To proceed, I observed that during our alternate picking process, we are mostly choosing consecutive elements on both sides. For the sequence 1 2 3 4 5 6 7 8, we start from 4 going up with a guess of k = 3, then we will surely pick 4, 7, 3, 6, 2, 5, 1, 8. The left-half subequence is 4, 3, 2, 1, while the right-half is 7, 6, 5, 8. The greedy intuition is that if we pick 4, 7, then 3 followed by 6, then for a valid gap guess we must pick 2 afterwards, for if we skip 2 and pick 1 instead, that would mean that 2 doesn't work with smaller right half elemenets either, and consequently 2 very likely couldn't be used at all, and we will probably fail. (because then 2 has to be paired with an element larger than 6 on the right, but we are generally going from large to small on the right half)

With that in mind, we can further simplify the binary search by the hypothesis that it's only good to pick in the manner of 4 8 3 7 2 6 1 5, because pairwise comparison with our previous k = 3 instance will reveal that.

1
2
4 8 3 7 2 6 1 5 // new strategy
4 7 3 6 2 5 1 8 // old strategy

It's as if we fix our left-half choices, but we're always choosing an element that's one larger on the right half. The only exception is 1 - 5 as compared to 1 - 8, but perhaps we could show it's better anyways...?

III. The Proof

Notice that in our new strategy, only the left-right gaps matter, because the right-left gaps are always one element wider than the left-right gap adjacent to its left. Therefore we can express our greedy solution as $$ ans = min_{i=0..n-1}(a[n+i] - a[i]) $$, where n is the half length of sequence. That is, it's taking exactly all the gaps of width n, and we claim this is the max.

Again, a common way to prove greediness is proof by contradiction. ("Show me your way, and I'll show you it's impossible.")

First, let's pinpoint the min gap in our proposed solution as the difference of a[n + p] and a[p], for some \( p \in [0..n-1] \) (there could be multiple min pairs, but we can pick any). Suppose we can do better than this, then it's obvious that we have to pair up a[p] with an element that's either larger than a[n+p] or smaller than a[p], for otherwise the new min gap couldn't be better under the contraints of the a[p] gaps.

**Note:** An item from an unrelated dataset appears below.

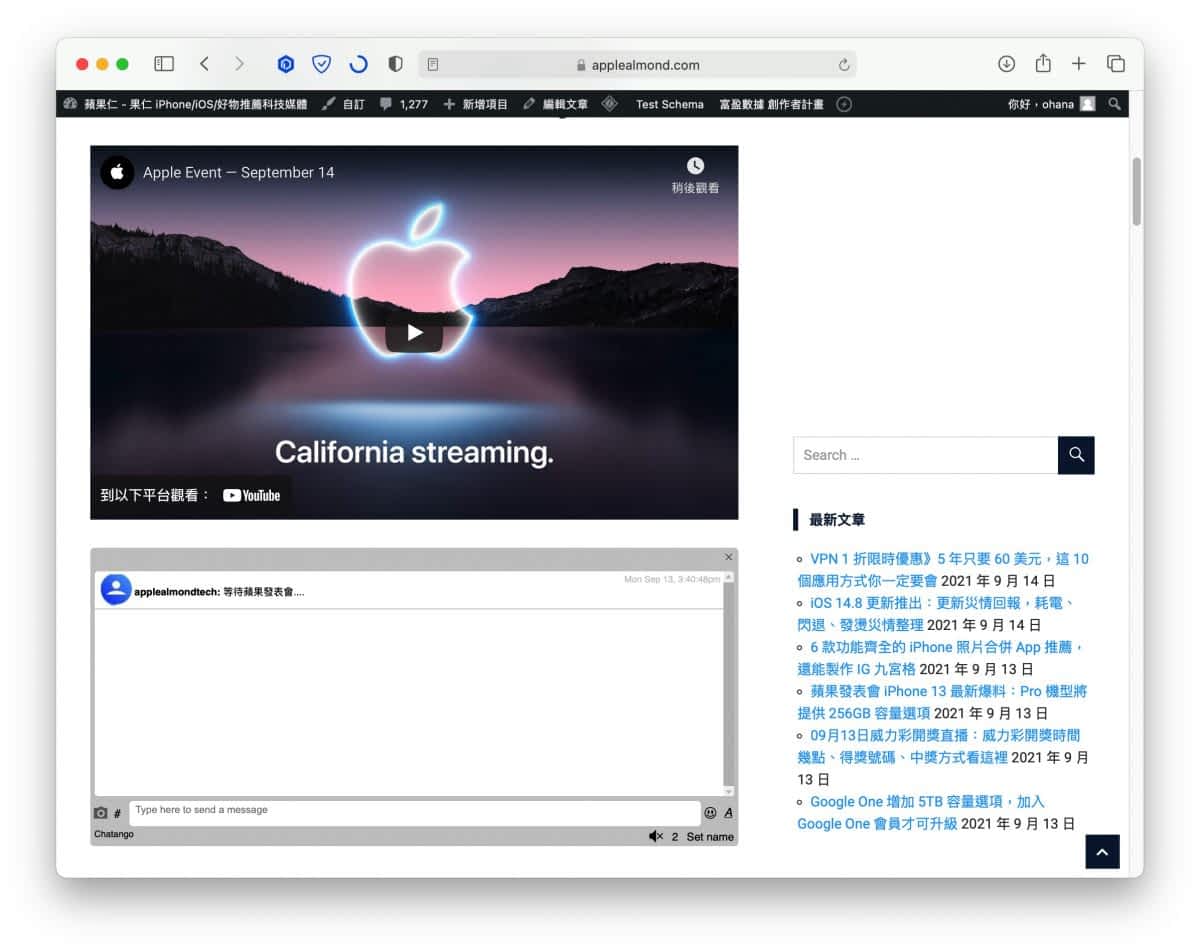This screenshot has height=952, width=1200.
Task: Open the 新增項目 admin bar menu
Action: click(476, 104)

Further, we have to make sure that no two elements within a[p] .. a[n+p] pair up with each other. For otherwise, we pick i, j \(\in\) [p..n+p], and \( newans \leq abs(a[i] - a[j]) \leq abs(a[n+p] - a[p]) = oldans \), and we couldn't be better off.

However, notice that there are n + 1 elements within the range of a[p] .. a[n + p], but there are only n - 1 outsiders to pair them with. Even if we alternately place the outsiders in between, we still need n elements to accomplish that. Therefore, pigeonhole principle dictates that we cannot separate all the elements within a[p] .. a[n + p], and we reached a contradiction.

We have therefore proven by contradiction that none better scheme exists. Surprising right? But that's what greedy problems are about : boldly assume, carefully observe, and faithfully try to prove it!